►

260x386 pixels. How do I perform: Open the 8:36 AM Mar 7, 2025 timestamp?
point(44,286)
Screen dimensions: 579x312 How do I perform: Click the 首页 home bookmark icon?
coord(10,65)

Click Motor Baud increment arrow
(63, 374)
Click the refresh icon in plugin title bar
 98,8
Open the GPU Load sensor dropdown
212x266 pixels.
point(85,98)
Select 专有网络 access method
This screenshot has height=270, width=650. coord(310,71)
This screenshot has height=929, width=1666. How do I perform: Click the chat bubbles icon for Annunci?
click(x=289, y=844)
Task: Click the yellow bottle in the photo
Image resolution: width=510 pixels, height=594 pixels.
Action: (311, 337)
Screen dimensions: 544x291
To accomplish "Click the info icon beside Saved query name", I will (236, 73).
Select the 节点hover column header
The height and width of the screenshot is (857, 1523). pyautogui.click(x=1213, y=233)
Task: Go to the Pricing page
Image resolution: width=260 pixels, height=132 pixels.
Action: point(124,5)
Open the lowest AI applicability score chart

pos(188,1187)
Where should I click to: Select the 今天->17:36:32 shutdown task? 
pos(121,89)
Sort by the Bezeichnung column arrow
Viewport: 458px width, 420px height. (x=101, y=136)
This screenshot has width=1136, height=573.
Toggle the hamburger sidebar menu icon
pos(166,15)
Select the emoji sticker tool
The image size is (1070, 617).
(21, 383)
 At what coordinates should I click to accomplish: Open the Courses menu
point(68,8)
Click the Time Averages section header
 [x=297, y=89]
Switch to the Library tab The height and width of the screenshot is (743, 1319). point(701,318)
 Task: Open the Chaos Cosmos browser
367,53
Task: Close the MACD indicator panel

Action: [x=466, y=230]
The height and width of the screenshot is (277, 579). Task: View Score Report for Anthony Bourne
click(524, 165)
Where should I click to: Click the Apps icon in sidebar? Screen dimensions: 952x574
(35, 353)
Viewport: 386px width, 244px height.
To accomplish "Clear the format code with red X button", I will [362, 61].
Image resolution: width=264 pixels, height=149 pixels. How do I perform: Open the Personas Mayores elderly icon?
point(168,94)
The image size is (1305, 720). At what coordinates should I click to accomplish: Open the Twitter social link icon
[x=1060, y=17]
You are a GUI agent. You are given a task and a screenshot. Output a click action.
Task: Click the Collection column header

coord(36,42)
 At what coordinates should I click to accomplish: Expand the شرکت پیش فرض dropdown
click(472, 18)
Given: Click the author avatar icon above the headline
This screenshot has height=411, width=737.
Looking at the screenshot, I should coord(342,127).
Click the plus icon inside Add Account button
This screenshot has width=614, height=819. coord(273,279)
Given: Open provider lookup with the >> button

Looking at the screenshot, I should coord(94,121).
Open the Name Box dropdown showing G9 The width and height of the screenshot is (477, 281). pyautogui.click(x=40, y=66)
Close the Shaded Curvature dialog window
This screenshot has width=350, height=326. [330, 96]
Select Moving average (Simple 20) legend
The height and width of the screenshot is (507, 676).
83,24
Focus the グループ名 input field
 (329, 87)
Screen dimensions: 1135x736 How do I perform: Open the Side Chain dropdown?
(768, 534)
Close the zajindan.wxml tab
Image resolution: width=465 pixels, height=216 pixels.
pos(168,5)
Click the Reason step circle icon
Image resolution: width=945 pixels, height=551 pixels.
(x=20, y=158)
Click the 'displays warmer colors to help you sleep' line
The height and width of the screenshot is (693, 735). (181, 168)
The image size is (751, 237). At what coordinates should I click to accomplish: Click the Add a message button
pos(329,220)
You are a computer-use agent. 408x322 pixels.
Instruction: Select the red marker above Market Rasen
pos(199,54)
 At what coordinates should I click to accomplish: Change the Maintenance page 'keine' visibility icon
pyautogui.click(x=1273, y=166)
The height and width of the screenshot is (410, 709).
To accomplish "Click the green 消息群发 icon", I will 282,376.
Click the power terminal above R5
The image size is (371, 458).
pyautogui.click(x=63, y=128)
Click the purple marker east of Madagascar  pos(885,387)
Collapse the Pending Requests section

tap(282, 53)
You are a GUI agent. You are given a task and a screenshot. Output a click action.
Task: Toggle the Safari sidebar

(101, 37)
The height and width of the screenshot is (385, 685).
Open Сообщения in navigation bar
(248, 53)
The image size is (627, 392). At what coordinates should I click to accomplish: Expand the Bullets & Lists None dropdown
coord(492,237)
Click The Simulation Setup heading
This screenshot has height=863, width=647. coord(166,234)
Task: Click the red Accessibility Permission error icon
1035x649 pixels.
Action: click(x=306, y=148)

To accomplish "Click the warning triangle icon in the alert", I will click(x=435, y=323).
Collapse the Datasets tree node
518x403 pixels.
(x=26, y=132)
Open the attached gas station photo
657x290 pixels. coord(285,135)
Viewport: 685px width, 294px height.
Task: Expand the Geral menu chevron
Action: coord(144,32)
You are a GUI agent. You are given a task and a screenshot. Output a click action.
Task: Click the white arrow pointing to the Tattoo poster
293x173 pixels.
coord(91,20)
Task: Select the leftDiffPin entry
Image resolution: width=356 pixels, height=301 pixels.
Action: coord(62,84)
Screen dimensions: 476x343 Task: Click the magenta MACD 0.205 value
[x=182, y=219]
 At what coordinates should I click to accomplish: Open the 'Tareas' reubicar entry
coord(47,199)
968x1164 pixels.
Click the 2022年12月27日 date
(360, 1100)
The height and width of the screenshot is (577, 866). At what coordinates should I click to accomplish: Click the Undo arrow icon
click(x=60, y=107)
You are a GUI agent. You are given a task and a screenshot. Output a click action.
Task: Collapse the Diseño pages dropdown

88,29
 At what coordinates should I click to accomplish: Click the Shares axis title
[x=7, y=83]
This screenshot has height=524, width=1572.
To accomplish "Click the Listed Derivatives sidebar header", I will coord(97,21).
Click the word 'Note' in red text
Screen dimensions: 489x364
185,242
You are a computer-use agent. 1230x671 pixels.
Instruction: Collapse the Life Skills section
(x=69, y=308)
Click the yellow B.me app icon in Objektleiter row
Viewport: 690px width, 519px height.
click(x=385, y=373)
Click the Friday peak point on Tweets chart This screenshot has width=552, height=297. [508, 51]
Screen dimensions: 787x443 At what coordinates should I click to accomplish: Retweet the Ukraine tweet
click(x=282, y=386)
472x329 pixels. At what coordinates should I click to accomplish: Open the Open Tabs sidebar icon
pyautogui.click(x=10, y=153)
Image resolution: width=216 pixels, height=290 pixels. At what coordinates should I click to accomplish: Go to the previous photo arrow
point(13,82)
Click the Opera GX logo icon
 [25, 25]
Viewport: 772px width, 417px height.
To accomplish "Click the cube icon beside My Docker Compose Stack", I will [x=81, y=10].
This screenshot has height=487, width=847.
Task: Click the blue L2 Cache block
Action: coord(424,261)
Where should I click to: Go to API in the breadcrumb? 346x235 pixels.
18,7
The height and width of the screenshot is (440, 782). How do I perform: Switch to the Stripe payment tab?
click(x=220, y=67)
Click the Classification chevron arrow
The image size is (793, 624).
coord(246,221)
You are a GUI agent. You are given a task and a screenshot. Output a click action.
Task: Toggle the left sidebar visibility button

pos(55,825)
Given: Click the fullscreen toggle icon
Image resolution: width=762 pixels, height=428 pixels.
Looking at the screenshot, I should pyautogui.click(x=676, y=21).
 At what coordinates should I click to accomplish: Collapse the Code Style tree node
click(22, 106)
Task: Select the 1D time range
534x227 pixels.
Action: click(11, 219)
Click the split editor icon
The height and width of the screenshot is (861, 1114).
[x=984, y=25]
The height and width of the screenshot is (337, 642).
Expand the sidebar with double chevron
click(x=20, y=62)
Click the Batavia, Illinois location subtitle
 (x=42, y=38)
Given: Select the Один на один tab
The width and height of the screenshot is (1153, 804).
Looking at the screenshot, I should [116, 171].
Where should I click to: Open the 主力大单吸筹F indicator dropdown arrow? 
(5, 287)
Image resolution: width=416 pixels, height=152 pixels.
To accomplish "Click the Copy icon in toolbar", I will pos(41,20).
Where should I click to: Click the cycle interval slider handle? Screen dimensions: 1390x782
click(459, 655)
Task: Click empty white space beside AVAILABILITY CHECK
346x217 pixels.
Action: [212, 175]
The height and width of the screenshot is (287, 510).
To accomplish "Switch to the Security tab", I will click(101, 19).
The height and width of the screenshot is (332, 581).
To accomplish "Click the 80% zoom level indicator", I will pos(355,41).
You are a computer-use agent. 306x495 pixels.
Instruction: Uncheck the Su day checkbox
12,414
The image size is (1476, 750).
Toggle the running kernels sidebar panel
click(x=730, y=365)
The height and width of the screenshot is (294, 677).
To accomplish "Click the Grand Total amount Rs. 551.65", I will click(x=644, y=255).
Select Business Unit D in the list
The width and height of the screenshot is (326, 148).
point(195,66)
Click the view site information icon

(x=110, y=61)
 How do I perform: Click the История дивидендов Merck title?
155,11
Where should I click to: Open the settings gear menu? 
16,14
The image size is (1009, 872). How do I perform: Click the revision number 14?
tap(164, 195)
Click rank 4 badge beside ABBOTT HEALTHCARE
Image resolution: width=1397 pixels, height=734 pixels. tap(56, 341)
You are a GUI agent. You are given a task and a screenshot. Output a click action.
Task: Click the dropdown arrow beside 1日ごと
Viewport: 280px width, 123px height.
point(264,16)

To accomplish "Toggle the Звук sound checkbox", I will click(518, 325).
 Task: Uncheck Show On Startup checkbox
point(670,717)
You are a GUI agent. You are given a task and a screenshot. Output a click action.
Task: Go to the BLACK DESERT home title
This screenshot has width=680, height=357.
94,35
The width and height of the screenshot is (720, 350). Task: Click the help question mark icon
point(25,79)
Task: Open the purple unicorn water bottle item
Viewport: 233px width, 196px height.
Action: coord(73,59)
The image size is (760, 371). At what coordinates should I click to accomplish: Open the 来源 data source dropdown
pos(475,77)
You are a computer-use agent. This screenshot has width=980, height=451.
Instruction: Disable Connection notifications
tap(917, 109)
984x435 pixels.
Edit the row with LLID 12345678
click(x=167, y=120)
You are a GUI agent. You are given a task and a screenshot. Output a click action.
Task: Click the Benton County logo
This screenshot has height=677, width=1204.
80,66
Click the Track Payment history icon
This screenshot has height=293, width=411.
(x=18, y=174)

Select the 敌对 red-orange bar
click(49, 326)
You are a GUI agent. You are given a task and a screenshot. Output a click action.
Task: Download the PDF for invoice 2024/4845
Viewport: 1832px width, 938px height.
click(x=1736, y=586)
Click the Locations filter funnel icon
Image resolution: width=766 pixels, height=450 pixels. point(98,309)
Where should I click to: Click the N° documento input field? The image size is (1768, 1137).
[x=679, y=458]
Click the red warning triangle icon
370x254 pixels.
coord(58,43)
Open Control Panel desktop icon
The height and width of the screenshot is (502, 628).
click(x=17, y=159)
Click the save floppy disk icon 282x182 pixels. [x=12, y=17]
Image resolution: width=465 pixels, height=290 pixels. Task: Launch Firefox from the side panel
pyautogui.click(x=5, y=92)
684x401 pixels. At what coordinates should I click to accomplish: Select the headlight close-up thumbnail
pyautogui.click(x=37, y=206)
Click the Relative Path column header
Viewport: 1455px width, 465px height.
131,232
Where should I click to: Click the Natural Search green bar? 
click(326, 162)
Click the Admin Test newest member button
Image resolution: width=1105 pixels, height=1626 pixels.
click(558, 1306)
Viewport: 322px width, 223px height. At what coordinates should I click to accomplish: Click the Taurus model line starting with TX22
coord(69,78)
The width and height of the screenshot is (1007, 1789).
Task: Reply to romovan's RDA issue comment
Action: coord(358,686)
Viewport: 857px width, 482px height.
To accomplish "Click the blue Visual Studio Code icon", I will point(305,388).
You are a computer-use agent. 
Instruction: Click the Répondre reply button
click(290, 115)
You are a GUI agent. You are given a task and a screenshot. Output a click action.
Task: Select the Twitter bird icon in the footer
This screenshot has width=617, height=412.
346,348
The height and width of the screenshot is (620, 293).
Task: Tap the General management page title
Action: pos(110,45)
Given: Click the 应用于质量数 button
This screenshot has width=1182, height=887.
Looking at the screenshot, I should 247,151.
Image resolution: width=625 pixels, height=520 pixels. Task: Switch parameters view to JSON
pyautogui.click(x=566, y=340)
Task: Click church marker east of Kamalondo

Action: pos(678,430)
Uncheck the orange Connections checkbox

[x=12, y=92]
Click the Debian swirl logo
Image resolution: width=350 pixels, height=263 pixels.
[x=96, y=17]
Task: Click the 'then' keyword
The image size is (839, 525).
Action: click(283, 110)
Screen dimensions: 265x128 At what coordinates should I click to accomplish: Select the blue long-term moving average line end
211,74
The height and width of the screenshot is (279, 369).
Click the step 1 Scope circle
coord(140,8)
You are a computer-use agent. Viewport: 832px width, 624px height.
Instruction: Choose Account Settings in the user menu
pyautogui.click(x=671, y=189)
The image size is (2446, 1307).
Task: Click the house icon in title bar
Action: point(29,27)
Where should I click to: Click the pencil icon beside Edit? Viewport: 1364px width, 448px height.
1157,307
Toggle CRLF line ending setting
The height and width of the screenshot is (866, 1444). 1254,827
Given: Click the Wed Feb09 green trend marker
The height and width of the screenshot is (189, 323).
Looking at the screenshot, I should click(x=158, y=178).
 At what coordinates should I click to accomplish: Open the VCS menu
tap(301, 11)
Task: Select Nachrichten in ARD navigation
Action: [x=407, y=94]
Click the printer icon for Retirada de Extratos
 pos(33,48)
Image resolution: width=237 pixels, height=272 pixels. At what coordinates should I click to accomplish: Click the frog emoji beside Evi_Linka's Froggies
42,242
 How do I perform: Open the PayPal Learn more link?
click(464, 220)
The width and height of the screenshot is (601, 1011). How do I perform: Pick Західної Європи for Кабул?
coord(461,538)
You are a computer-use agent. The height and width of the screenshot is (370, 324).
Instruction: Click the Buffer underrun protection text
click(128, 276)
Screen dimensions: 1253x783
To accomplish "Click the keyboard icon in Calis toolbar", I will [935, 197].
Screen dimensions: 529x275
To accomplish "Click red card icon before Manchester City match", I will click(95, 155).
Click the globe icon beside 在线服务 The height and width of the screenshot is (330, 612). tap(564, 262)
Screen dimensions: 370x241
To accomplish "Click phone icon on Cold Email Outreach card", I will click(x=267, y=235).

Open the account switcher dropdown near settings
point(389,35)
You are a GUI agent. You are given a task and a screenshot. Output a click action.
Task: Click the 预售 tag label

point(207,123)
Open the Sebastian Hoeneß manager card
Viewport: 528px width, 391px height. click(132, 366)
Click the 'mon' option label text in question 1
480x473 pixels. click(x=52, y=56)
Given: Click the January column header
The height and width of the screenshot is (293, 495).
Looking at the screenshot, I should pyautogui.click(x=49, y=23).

◄

Task to carry out: Reproduce the items word for word, starting with the first line and going on through the line that contains "Viewport: 458px width, 420px".

Correct answer:
260x386 pixels. How do I perform: Open the 8:36 AM Mar 7, 2025 timestamp?
point(44,286)
Screen dimensions: 579x312 How do I perform: Click the 首页 home bookmark icon?
coord(10,65)

Click Motor Baud increment arrow
(63, 374)
Click the refresh icon in plugin title bar
 98,8
Open the GPU Load sensor dropdown
212x266 pixels.
point(85,98)
Select 专有网络 access method
This screenshot has height=270, width=650. coord(310,71)
This screenshot has height=929, width=1666. How do I perform: Click the chat bubbles icon for Annunci?
click(x=289, y=844)
Task: Click the yellow bottle in the photo
Image resolution: width=510 pixels, height=594 pixels.
Action: (311, 337)
Screen dimensions: 544x291
To accomplish "Click the info icon beside Saved query name", I will (236, 73).
Select the 节点hover column header
The height and width of the screenshot is (857, 1523). pyautogui.click(x=1213, y=233)
Task: Go to the Pricing page
Image resolution: width=260 pixels, height=132 pixels.
Action: point(124,5)
Open the lowest AI applicability score chart

pos(188,1187)
Where should I click to: Select the 今天->17:36:32 shutdown task? 
pos(121,89)
Sort by the Bezeichnung column arrow
Viewport: 458px width, 420px height. (x=101, y=136)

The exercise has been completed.